More than likely, you got into your car on the day of the accident and expected the other drivers on the road to pay diligent attention to the traffic laws. Sadly, not all Tennessee drivers take their responsibilities seriously when they are behind the wheel, and you are now suffering for it.

Distracted driving is such a pervasive problem that in 2014, approximately 431,000 people suffered injuries, and 3,179 people died from crashes involving distracted drivers.

What constitutes a distraction while driving?

In general, anything that takes your attention from the road qualifies as a distraction. However, some of the more common distractions include the following:

  • Eating
  • Drinking
  • Talking to your passengers
  • Following navigations systems
  • Grooming
  • Reading maps, books or other printed material
  • Adjusting your MP3 player, CD player or radio
  • Using a cell phone
  • Texting

Why is texting more dangerous than other distractions?

Texting receives a great deal of attention from law enforcement agencies, advocacy groups and government administrations because it requires the use of your brain, your hands and your eyes simultaneously.

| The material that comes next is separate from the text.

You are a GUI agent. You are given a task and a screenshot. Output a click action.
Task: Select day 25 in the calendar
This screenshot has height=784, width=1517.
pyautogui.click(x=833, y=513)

It takes approximately five seconds to view or send a text message, according to research done in 2009 by Virginia Tech Transportation Institute. That might not seem like a long time, but if you were traveling at 55 mph, you could cover the length of a football field, and a lot can happen to the traffic around you in that time.

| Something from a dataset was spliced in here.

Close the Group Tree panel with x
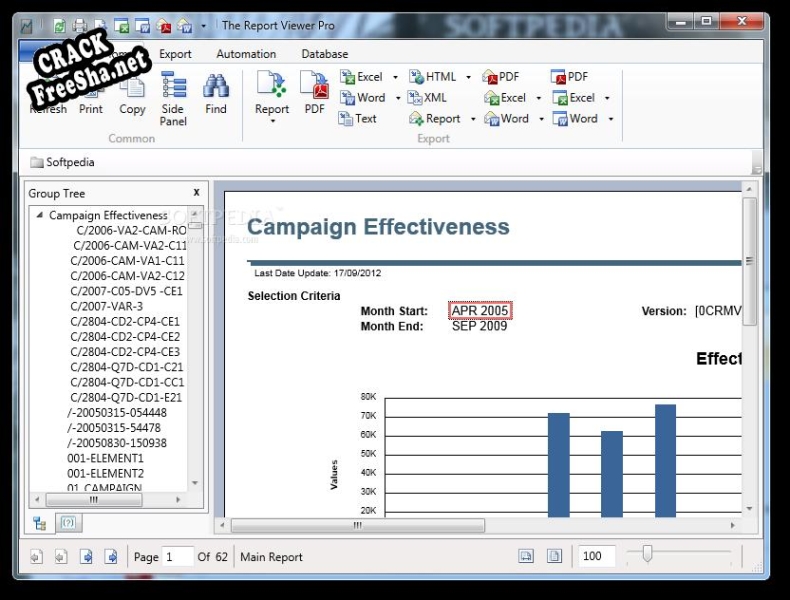This screenshot has height=600, width=790. [196, 192]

Those five seconds could mean the difference between safe travels and serious or fatal injuries.

How do I know if the driver in my accident was distracted?

As police search for factors that led to the crash, investigators will more than likely determine what everyone involved was doing just prior to the collision. Your attorney will probably supplement that inquiry with one of his or her own.

If there is reason to believe that the other driver was texting or otherwise using a cell phone, records can be subpoenaed for review. Any cell phone activity found around the time of the accident could help prove distraction.

Successful personal injury or wrongful death claims establish that the injuries suffered, fatal or otherwise, were the result of the negligent actions of someone else. Taking a few seconds to review a text message might not have seemed like negligence to the other driver, but that seemingly harmless act likely caused the tragedy and the aftermath that you now face.